Do you know how to play the guitar? – Farro Spaghetti “alla chitarra” with vegetable ragù and ricotta
Sai suonare la chitarra? – Spaghetti di farro alla chitarra con salsa all’ortolana e ricotta
I am going back to my roots with this dish. Once in a while, it feels good to go back to old and traditional ways of cooking even if it it can be time consuming. Cooking being therapeutic for me (like for most people who love cooking), when I am stressed, I cook, and the longer, the better. Sundays are perfect for these rituals.

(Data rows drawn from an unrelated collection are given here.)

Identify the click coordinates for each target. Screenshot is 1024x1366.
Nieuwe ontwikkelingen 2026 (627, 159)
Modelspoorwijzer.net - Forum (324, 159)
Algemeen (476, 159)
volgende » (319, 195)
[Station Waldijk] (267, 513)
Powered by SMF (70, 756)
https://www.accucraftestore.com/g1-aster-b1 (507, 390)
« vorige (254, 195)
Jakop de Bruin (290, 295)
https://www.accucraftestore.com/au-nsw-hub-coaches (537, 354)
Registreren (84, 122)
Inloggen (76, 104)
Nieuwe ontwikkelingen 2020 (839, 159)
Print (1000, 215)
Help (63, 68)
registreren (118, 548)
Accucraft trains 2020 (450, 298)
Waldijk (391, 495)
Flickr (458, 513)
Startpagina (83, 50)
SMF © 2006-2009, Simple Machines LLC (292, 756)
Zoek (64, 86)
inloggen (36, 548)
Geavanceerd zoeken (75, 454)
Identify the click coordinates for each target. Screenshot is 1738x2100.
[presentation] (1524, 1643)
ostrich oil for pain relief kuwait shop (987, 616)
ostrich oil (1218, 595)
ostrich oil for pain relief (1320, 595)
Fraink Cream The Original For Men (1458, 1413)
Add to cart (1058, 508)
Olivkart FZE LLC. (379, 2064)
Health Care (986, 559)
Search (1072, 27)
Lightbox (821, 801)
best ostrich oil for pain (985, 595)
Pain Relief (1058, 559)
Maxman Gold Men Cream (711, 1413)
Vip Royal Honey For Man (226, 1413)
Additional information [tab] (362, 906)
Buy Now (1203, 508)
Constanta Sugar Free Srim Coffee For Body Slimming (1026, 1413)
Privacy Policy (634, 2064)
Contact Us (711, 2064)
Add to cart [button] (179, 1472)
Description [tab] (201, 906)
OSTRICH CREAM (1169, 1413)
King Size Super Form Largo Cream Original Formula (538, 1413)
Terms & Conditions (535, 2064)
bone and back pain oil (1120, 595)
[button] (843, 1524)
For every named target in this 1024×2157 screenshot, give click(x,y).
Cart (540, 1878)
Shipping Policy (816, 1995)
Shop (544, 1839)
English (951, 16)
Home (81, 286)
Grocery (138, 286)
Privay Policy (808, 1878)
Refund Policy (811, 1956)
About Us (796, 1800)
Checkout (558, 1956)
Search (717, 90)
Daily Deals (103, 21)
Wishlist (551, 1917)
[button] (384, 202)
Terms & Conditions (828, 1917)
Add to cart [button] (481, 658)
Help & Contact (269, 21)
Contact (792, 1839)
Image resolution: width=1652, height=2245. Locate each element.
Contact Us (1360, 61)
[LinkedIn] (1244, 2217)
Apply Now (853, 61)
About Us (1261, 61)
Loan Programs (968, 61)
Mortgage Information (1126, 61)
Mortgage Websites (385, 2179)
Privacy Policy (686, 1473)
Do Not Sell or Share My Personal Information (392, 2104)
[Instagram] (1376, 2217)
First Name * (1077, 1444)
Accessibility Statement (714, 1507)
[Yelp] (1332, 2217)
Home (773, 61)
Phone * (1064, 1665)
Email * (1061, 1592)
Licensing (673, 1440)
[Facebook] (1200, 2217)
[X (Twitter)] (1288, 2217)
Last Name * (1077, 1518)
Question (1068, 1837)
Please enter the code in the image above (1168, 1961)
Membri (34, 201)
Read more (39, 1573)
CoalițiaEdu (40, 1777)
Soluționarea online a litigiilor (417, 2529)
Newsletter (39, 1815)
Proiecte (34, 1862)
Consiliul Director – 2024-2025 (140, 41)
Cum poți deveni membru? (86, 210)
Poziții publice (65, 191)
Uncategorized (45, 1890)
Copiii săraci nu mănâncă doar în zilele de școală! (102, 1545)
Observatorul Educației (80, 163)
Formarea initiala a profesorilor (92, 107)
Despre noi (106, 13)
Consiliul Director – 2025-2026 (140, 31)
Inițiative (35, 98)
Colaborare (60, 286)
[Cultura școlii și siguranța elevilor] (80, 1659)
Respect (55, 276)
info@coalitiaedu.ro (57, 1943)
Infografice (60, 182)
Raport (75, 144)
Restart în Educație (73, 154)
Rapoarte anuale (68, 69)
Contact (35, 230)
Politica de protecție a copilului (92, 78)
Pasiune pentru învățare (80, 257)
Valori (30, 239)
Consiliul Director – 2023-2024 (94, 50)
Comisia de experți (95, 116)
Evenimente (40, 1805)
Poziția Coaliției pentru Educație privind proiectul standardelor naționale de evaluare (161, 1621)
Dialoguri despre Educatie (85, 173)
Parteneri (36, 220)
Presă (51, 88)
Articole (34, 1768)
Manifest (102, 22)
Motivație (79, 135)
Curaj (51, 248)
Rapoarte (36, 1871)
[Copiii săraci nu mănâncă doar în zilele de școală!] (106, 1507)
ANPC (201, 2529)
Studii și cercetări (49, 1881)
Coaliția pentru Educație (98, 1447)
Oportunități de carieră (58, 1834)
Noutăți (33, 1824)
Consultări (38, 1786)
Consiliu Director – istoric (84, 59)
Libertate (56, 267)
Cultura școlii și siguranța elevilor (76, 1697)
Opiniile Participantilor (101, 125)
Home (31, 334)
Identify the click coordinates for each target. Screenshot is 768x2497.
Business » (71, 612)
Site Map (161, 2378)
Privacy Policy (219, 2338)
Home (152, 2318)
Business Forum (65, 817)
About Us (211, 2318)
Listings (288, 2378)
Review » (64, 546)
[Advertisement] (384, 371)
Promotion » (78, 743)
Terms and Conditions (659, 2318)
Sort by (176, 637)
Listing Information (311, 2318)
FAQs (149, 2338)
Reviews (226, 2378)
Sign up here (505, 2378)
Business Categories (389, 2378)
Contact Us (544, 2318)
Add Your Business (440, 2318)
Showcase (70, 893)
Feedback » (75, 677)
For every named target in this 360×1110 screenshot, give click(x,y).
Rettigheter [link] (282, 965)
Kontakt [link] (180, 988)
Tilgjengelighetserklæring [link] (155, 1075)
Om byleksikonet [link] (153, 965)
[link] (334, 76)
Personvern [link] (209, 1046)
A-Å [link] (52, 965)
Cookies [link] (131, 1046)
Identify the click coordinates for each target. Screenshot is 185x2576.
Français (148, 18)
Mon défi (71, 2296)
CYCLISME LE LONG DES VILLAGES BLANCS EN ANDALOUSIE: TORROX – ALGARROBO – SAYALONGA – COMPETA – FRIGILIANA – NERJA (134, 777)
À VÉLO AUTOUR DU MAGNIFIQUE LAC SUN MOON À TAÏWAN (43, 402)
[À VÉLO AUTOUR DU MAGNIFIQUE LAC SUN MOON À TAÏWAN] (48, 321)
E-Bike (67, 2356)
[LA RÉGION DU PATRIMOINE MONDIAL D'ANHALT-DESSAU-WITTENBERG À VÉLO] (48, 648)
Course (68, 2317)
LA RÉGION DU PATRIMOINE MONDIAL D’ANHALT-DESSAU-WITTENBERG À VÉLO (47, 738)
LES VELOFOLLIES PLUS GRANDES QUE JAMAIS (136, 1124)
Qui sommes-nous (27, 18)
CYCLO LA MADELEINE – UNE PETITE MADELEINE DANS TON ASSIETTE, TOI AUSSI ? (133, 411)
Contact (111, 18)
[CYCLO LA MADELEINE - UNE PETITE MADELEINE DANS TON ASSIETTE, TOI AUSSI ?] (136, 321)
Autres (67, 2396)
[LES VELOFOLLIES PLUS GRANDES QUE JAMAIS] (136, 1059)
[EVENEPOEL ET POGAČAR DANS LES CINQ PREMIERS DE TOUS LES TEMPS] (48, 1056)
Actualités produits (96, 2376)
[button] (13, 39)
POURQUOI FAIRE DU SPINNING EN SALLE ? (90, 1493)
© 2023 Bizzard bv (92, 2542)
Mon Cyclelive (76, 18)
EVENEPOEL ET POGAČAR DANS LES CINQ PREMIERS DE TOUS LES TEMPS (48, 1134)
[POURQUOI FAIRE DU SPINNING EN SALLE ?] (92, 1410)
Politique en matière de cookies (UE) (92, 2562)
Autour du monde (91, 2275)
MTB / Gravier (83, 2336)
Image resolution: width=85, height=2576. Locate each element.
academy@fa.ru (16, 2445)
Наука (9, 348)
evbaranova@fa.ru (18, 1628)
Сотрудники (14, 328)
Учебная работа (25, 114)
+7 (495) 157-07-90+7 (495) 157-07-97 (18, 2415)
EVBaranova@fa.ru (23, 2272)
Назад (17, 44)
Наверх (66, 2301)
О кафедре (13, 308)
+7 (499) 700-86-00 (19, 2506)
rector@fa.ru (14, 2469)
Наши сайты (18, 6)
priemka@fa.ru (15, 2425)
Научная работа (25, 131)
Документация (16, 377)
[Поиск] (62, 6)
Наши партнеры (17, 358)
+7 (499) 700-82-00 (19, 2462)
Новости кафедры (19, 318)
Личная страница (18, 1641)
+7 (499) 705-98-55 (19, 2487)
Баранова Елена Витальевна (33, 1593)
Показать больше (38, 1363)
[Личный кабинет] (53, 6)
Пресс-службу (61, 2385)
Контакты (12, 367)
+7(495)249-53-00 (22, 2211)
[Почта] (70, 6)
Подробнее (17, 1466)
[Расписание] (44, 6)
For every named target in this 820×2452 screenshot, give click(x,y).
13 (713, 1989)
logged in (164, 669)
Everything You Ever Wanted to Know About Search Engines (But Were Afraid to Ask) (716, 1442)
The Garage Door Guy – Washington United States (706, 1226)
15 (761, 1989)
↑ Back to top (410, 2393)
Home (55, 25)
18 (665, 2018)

I am in love with my new pasta cutting tool called chitarra. Eventhough it produces a different kind of music, it’s just wonderful lyrics to my ears. Due to its shape and strings it has the same name as the musical instrument guitar (chitarra in Italian means guitar) due it its strings. Spaghetti alla chitarra is my favorite pasta, anytime I am in Italy I buy it and eat them during a whole week. Those are a specialty from Abruzzi and the neighboring regions further South. Basically the strings of the chitarra are the cutting tool. You can either use the rolling pin or your hands to press the pasta sheet on the strings. The two particularities of this pasta is first, you need to have a pasta thickness, similar to the width of the guitar strings, second it’s an egg based pasta.
When using a chitarra, the texture of the pasta is really different, more rugged and thicker since the width of spaghetti is supposed to be the same size as the depth, basically you get square spaghetti.
Chitarra is available in the US at Sur La Table, so for those who are passionate about pasta and want to experiment old ways of making and cutting it, I suggest you try it out.
The dough has 80% farro (or spelt) that’s why you get a darker and golden color and the sauce is vegetarian. The traditional spaghetti alla chitarra from Abruzzi region is made out of a lamb ragù. Of course, you can use your creativity and taste as far as the sauce is concerned. I am still on some vegetarian funk lately, so this worked beautifully for me.
Ingredients for 4
For the pasta dough
- 100 g white flour
- 200 g farro flour
- 3 eggs
For the sauce
- 6 medium size tomatoes on the vine, well ripe, peeled, seedless and chopped
- 1 carrot, peeled and sliced
- 2 zucchini, diced
- 1 small eggplant, diced
- 1/2 red bell pepper, diced
- 1/2 small yellow onion
- 1 garlic clove, crushed
- 2 tbs olive oil
- hot chili pepper (peperoncino)
- basil or oregano
- 4 tbs ricotta
- 1 tbs chopped olives (optional)
- salt and pepper
For the pasta
In a working surface mix flours together, add eggs, and gradually incorporate flour. Add a little water if necessary (if dough is too hard) and knead for about 15-20 min to obtain a round and smooth ball. Wrap in a plastic film and let it rest for about 30 min.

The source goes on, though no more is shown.